Ces informations sont relayées sur les réseaux sociaux pour servir la propagande pro-BBM et montrer les réalisations du clan Marcos. Mais qu’en est-il des sombres côtés ? La période de la loi martiale ? Les crimes et les violations des droits humains ? « Il y avait du bon dans la loi martiale. Il a redistribué les richesses »,rétorque Czarika. L’histoire raconte autre chose.
Ferdinand Marcos est élu démocratiquement en 1965. Il gouverne de façon autoritaire mais lance un programme de constructions et de réformes économiques. Réélu, il proclame, trois ans après, la loi martiale pour lutter contre le communisme et endiguer la montée des violences dans le pays. Les libertés fondamentales sont abolies. Des dizaines de milliers d’opposants sont emprisonnés, d’autres sont torturés selon Amnesty International. Les morts se comptent par milliers.
Maisle père de Czarika « est un vrai fanatique de Ferdinand Marcos », lance une voisine qui le connaît depuis plus de quinze ans. Alors l’histoire, il s’en accommode. Il n’a pas pu voter en 2016, car il travaillait à l’étranger dans le transport logistique. Mais il soutenait Rodrigo Duterte, le « digne héritier » de Ferdinand Marcos.
Comme les Padilla, environ 50 % des Philippins soutiennent BBM. Un chiffre phénoménal qui s’explique par l’alliance établie entre les Marcos et les Duterte. « À partir du moment où Sarah Duterte a décidé de ne pas se présenter à la présidence et de devenir la colistière de Marcos, ce dernier a absorbé une grande partie des voix du clan Duterte. Il est devenu le candidat de l’administration, le candidat légitime, c’est ce qui explique qu’un Philippin sur deux compte voter pour lui »,analyse Richard Heydarian, le politologue.
L’or des Marcos
Les programmes des candidats importent moins que l’image et les histoires qu’on raconte. Czarika Padilla croit à la légende de l’or des Marcos, soigneusement alimentée pour convaincre les électeurs que seul un Marcos pourra sortir le pays de la pauvreté. Et ce, malgré le travail de journalistes et de chercheurs ayant démonté ce mythe.
Avant le début de la campagne - c’est interdit pendant –, la candidate et les candidats – dix au total – ont multiplié les dons aux associations, aux communautés, contre la promesse d’un vote. Ils viennent de l’industrie, du petit écran, de la politique mais aussi du sport comme le boxeur Manny Pacquiao.

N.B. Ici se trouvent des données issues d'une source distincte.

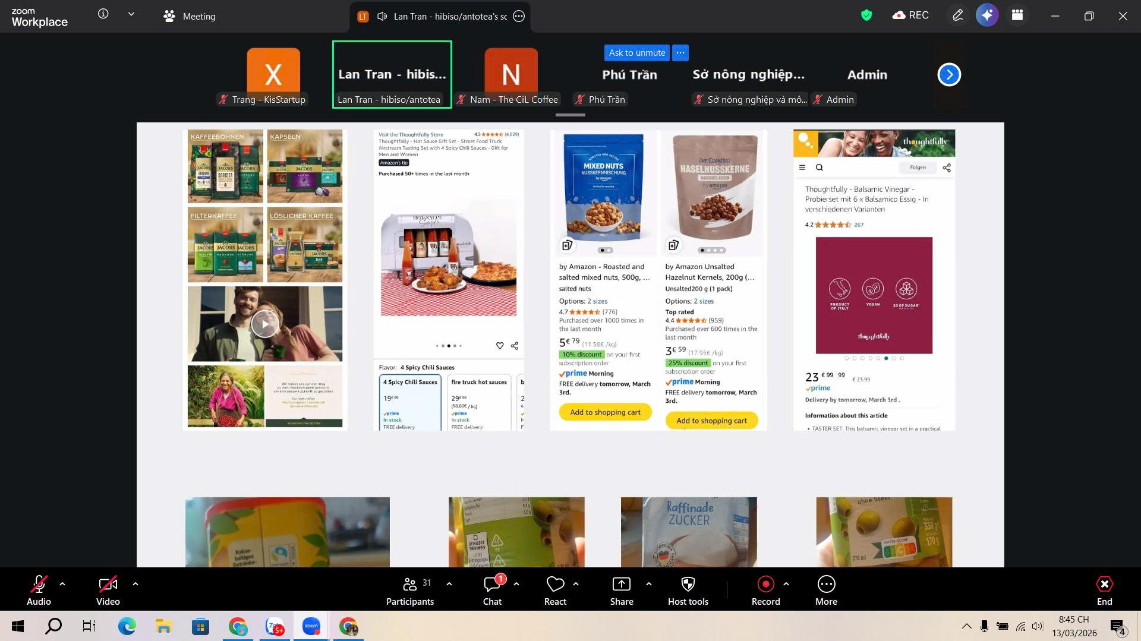Show next participants with right arrow
Screen dimensions: 1141x641
tap(949, 75)
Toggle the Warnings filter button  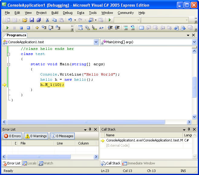[36, 136]
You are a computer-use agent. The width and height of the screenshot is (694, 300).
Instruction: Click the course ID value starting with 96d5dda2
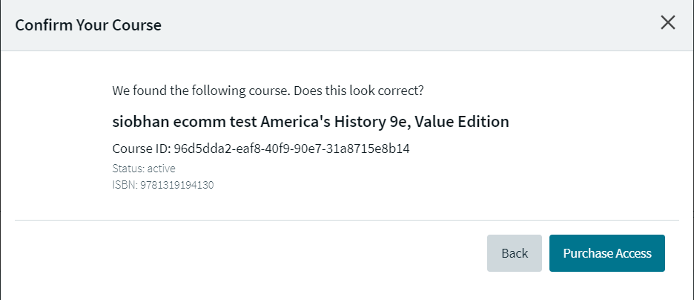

« C’est sans doute l’élection présidentielle la plus importante des cinquante dernières années aux Philippines, probablement depuis la réélection de Ferdinand Marcos en 1969 et le début de la dictature, avance Richard Heydarian. Celui qui remporte ces élections sera dans une situation unique pour diriger le pays et l’orienter pour les générations à venir. »
D’après le spécialiste, si Marcos Jr gagne, il pourrait modifier la Constitution et transformer la République en un « régime hybride » autocratique dans le style de Singapour, de la Turquie ou de la Malaisie. Alors Manu a pris une décision : peu importent les résultats de l’élection, il laissera « Leni » sur son portail. Elle sera le témoin de son engagement politique.